La única criada que no decía nada era Edebah, la niñera de Tay. No era guapa, a diferencia de las demás doncellas, pero las cicatrices que lucía en su cara no la deformaban. Su nariz rota, malamente recompuesta, y su cabello corto le daban un cierto aire místico, de otro mundo. Se limitaba a sonreír quedamente ante los chismes y miraba a Tay con un amor y una devoción casi aterradores.

-Tenemos que ir a las colinas del otro lado de la isla -susurró un día Baynarah a Tay y Vaster tras el desayuno.

Había usado esos imperativos antes, y siempre había tenido algo maravilloso que enseñarles: una cascada, escondida tras helechos y grandes rocas, un higueral soleado, un discreto alambique que habían montado algunos campesinos, un roble enfermo, retorcido hasta formar la figura de un hombre arrodillado, un muro de piedra derrumbado que creían que tenía miles de años de antigüedad, el último refugio de una princesa maldita a la que llamaron Merella.

Los tres cruzaron la floresta hasta llegar a un claro.

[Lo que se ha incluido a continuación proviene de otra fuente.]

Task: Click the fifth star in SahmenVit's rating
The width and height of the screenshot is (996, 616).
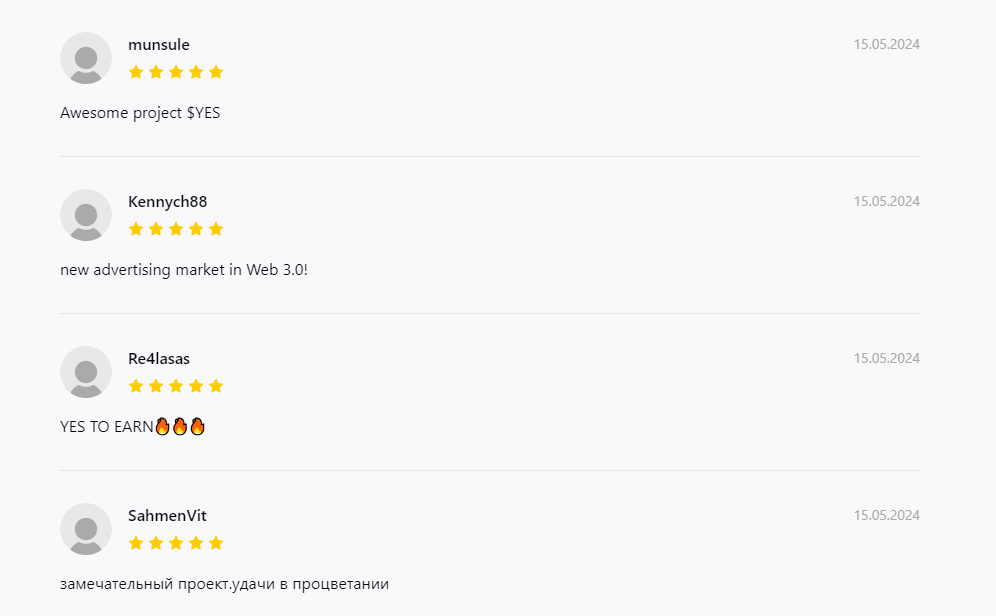Action: (x=216, y=543)
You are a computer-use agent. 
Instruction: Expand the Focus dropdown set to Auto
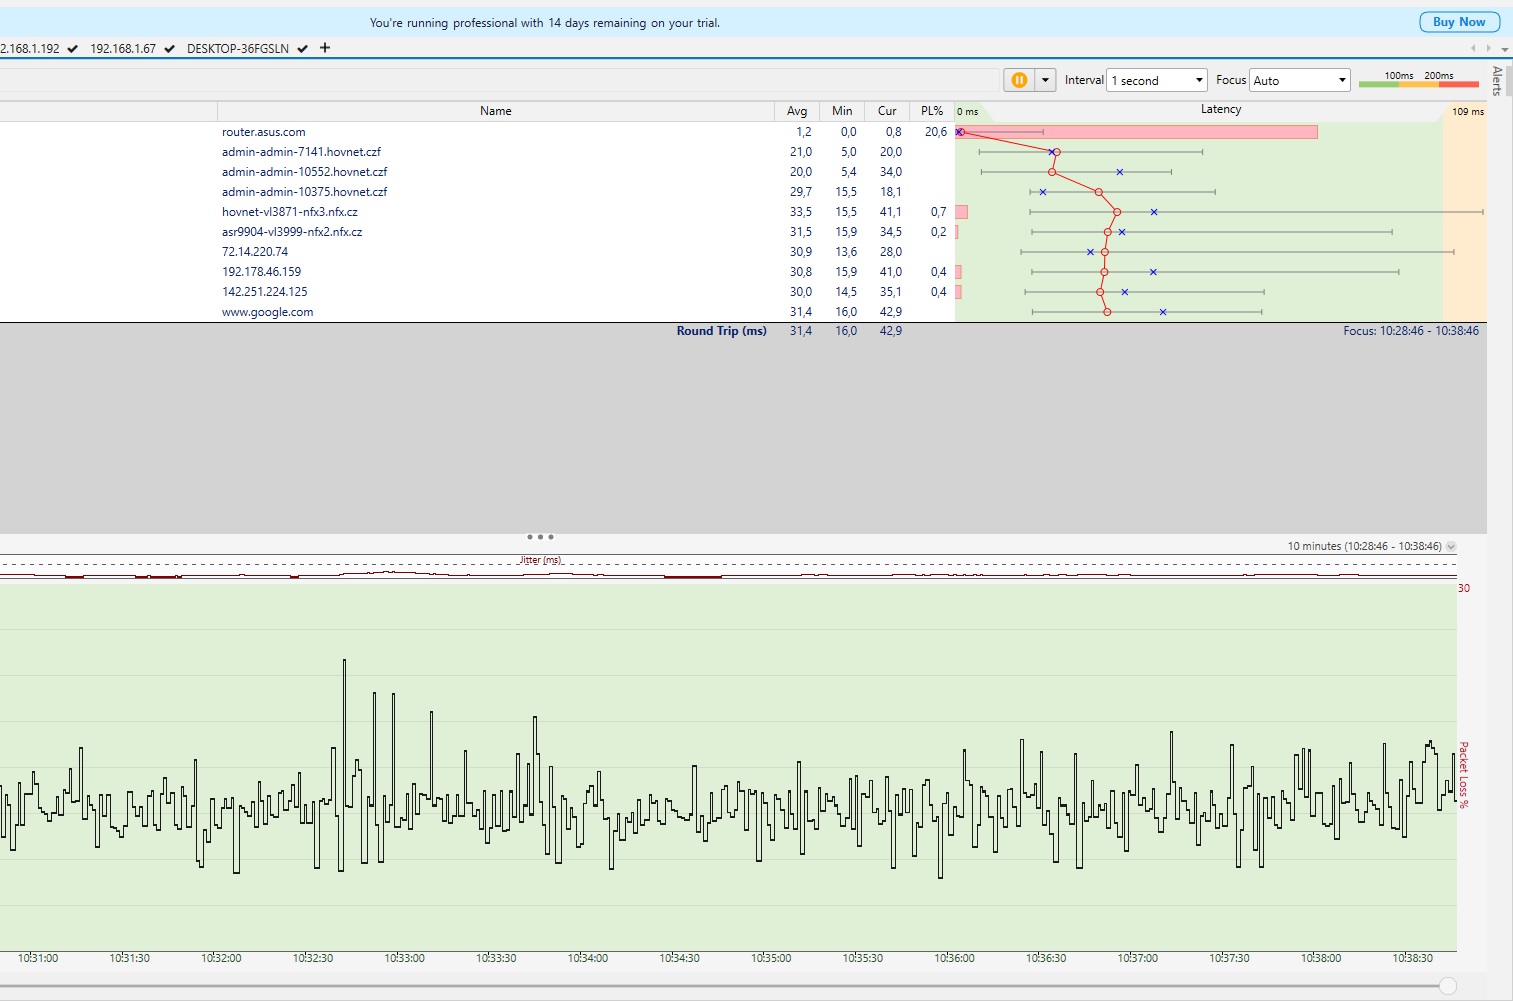click(x=1299, y=80)
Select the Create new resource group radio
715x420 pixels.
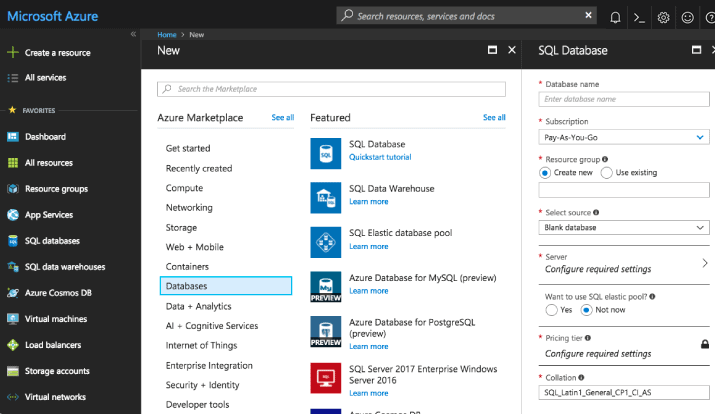[544, 173]
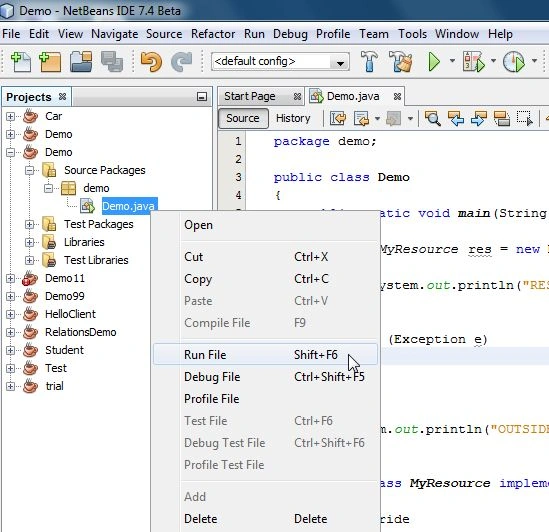Minimize the Projects panel
Image resolution: width=549 pixels, height=532 pixels.
pos(202,97)
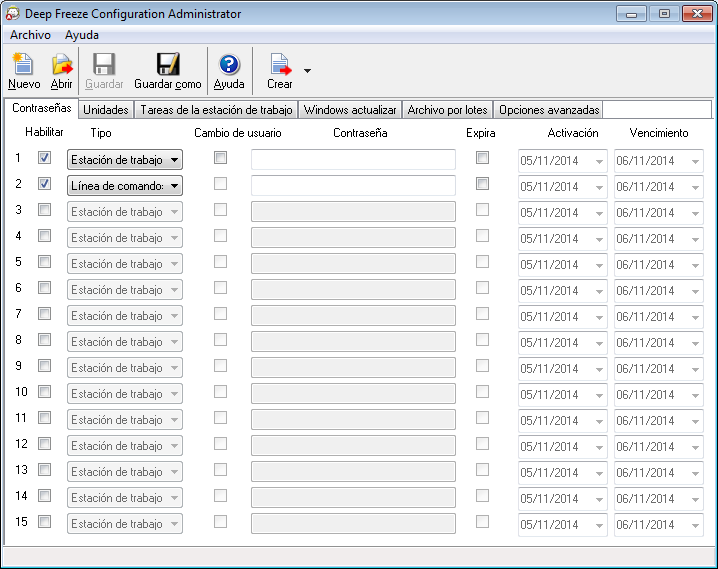This screenshot has height=569, width=718.
Task: Click the Deep Freeze title bar icon
Action: (x=14, y=14)
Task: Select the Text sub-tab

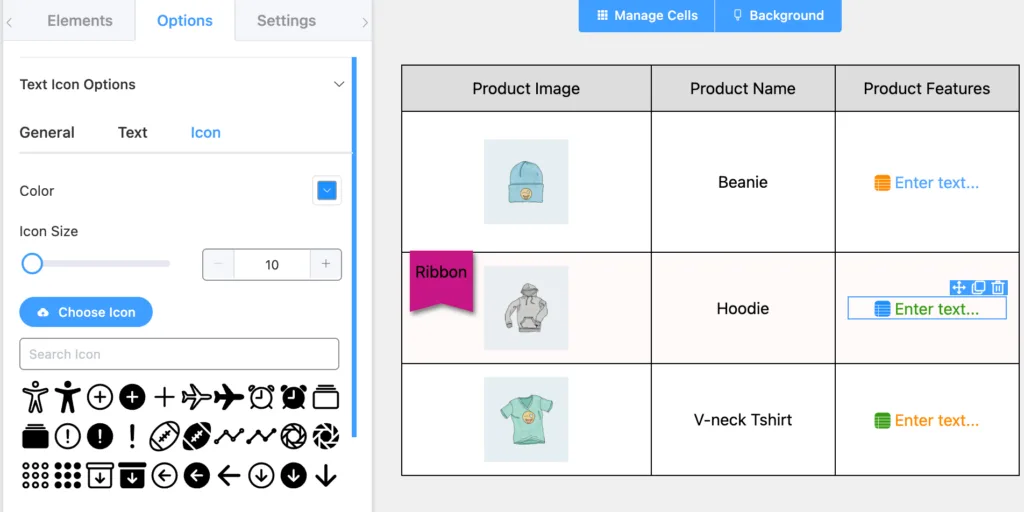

Unos cientos de metros más allá, el prado se hundía en el lecho de un arroyo seco, lleno de lisas piedrecillas. Lo siguieron hasta los oscuros bosques donde los árboles formaban un dosel, muy por encima de sus cabezas. De vez en cuando, flores rojas y amarillas brotaban entre la maleza húmeda, pero se fueron haciendo cada vez más raras a medida que los niños se adentraron más entre los umbríos robles y olmos. El aire crepitaba con los pájaros piando una obra coral en staccato, un acorde menor de la canción.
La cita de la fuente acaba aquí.